* Extrait du texte

+++++

Le militant Martin Sauvageau prenait part à une manifestation contre l’Association pétrolière et gazière du Québec le 2 novembre 2014 devant le Fairmont Reine Elizabeth, au centre-ville. L’homme filmait le rassemblement pour alimenter sa page Facebook «La brigade des anges de Montréal», un mouvement indépendant et bénévole suivi par un peu plus de 500 personnes.

À un certain moment, des manifestants se sont massés au beau milieu de la rue pour paralyser la circulation. Puisqu’ils «bloquaient illégalement la voie publique», les policiers «n’ont eu d’autre choix que de disperser la foule», peut-on lire dans le jugement déposé à la Cour du Québec, division des petites créances.

M. Sauvageau, qui se trouvait dans la rue pour capter le tout, a lui aussi été déplacé par les agents du groupe d’intervention. Selon ce qu’il plaide, il aurait reçu plusieurs coups de matraque, dont un à la tête. Quelques secondes après le dispersement, le vidéaste amateur s’est assis au sol et s’est plaint de douleurs devant ses amis, selon ce qu’il est possible de voir dans la vidéo publiée par la présumée victime quelques jours après l’incident. «Appelez l’ambulance», a-t-il demandé à ses confrères.

Pas dans la «zone rouge»

«Les policiers sont munis de matraques [...] et de bâtons rétractables, a indiqué le jugement. Ils s’en servent avec des mouvements horizontaux et non verticaux, à une hauteur qui ne dépasse pas la poitrine des manifestants, et en aucun temps les policiers du groupe d’intervention les frappent dans la zone dite rouge, c’est-à-dire les parties génitales, le cou ou la tête.»

Même si la cour admet qu’il est possible que Martin Sauvageau se soit blessé lorsque les policiers ont dispersé la foule, elle indique que les blessures en question ne sont pas le résultat d’un geste délibéré et fautif d’un policier.

Le Tribunal indique que les agents du SPVM ont plutôt agi avec rapidité et efficacité.

Martin Sauvageau
Photo courtoisie
Martin Sauvageau

 

Déjà blessé?

Qui plus est, un rapport médical déposé en cour a démontré que le militant souffrait déjà de douleurs chroniques reliées à un tout autre événement. De plus, les blessures qu’il a subies lors de la manifestation ne lui ont causé aucun dommage monétaire puisqu’il était alors sans emploi, a tranché le juge.

La requête de Martin Sauvageau a ainsi été rejetée par le Tribunal, qui l’a plutôt condamné à payer les 240 $ engagés par la Ville pour répondre à sa poursuite.

+++++

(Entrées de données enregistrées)
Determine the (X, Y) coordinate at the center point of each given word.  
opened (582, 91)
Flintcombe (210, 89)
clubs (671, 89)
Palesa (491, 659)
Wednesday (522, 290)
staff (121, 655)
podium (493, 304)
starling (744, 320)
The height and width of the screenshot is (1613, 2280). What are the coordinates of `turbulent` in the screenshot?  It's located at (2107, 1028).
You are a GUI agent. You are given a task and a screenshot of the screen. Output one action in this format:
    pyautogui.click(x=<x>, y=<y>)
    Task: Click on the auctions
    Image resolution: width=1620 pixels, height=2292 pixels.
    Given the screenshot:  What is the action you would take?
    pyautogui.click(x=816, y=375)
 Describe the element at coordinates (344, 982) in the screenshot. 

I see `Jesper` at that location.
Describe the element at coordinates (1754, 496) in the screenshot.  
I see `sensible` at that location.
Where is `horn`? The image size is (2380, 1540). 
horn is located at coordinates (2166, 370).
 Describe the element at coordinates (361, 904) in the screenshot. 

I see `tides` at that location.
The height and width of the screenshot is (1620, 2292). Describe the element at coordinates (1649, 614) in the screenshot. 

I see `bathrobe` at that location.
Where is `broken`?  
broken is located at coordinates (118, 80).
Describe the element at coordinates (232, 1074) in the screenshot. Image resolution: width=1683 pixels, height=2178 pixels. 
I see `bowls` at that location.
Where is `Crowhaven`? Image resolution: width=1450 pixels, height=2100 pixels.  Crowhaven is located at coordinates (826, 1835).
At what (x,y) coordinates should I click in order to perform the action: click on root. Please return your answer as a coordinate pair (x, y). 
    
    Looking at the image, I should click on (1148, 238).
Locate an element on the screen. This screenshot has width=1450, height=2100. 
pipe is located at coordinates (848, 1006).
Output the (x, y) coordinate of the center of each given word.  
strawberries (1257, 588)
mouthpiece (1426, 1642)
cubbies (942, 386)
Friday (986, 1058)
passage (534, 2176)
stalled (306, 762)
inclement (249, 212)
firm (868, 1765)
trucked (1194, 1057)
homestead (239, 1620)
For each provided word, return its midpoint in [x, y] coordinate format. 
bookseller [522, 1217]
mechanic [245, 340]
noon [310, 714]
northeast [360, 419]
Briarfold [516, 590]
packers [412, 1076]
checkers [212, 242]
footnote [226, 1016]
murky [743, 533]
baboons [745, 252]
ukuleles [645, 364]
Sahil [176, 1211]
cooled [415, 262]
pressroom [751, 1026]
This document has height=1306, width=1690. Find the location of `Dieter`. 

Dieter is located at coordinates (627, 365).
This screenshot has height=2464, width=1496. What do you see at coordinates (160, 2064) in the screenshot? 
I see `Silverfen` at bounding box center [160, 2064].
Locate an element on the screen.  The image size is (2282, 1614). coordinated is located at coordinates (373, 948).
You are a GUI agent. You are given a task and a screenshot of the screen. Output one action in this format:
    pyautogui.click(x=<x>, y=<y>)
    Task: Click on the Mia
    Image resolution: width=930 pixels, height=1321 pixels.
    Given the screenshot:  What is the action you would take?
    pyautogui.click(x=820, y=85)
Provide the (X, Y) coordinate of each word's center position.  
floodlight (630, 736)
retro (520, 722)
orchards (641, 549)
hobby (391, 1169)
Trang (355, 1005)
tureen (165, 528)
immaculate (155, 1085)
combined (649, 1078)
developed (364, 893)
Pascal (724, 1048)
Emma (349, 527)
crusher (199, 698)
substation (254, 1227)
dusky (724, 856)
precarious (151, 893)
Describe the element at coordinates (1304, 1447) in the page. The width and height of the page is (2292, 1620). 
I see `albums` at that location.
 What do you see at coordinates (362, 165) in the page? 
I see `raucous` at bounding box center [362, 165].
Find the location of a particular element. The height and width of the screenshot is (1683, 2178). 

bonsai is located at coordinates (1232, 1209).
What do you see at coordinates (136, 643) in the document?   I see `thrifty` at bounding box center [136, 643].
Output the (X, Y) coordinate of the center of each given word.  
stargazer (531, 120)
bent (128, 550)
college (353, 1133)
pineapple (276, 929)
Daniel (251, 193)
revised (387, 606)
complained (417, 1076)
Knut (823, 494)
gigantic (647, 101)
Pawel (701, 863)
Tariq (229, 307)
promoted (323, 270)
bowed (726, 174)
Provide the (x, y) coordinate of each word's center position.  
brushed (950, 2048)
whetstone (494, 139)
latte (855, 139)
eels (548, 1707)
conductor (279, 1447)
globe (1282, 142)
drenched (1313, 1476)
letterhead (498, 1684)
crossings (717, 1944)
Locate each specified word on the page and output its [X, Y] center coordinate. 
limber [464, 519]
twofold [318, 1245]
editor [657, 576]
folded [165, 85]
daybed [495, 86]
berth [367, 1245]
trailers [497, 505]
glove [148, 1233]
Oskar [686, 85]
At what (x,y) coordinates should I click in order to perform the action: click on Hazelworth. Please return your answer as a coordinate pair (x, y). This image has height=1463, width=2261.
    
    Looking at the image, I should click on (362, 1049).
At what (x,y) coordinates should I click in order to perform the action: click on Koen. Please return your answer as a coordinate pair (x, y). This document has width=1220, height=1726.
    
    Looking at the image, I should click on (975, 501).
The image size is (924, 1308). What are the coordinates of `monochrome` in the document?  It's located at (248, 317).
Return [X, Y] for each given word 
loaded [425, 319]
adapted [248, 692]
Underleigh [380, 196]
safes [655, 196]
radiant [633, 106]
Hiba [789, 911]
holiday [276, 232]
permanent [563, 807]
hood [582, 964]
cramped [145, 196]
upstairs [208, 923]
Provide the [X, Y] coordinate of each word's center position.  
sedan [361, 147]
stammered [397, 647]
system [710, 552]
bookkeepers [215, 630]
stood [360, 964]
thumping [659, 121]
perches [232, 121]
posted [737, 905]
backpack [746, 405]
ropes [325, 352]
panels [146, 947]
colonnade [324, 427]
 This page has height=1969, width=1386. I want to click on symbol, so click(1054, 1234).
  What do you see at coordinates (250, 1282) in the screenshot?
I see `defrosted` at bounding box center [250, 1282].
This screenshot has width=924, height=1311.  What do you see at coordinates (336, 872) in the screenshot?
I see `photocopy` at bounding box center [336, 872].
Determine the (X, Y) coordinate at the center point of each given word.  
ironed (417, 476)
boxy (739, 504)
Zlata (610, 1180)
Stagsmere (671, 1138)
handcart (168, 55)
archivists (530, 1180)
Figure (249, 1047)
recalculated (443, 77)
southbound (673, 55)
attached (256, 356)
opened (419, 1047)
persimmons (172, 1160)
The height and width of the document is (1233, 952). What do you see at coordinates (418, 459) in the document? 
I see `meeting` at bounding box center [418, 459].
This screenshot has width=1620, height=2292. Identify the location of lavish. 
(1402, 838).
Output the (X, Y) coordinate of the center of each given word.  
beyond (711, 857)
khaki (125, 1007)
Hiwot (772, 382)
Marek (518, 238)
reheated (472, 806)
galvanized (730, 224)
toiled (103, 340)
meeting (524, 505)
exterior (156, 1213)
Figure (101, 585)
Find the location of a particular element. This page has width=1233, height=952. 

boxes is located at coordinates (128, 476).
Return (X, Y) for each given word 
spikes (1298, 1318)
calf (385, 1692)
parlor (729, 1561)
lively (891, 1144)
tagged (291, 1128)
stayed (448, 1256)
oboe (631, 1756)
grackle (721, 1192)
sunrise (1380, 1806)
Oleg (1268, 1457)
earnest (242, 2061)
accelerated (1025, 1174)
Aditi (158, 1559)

+++++

* Consigne de travail A
D'après l'article sur le jugement, pourquoi les blessures de Martin Sauvageau lors de la manifestation ne lui ont-elles causé aucun dommage monétaire ? Expliquez-le en une à trois phrases.
* Consigne de travail B
Citez, dans l'article sur le jugement, le passage allant de «M. Sauvageau, qui» jusqu'à «à ses confrères.».
* Consigne de travail C
Selon l'article sur le jugement, quelle somme le Tribunal a-t-il condamné Martin Sauvageau à payer ?
Le matériel fourni n'intervient d'aucune façon ici.

* Réponse attendue A
Selon le juge, ces blessures ne lui ont causé aucun dommage monétaire parce qu'il était alors sans emploi.

* Réponse attendue B
M. Sauvageau, qui se trouvait dans la rue pour capter le tout, a lui aussi été déplacé par les agents du groupe d’intervention. Selon ce qu’il plaide, il aurait reçu plusieurs coups de matraque, dont un à la tête. Quelques secondes après le dispersement, le vidéaste amateur s’est assis au sol et s’est plaint de douleurs devant ses amis, selon ce qu’il est possible de voir dans la vidéo publiée par la présumée victime quelques jours après l’incident. «Appelez l’ambulance», a-t-il demandé à ses confrères.

* Réponse attendue C
Il a été condamné à payer les 240 $ engagés par la Ville pour répondre à sa poursuite.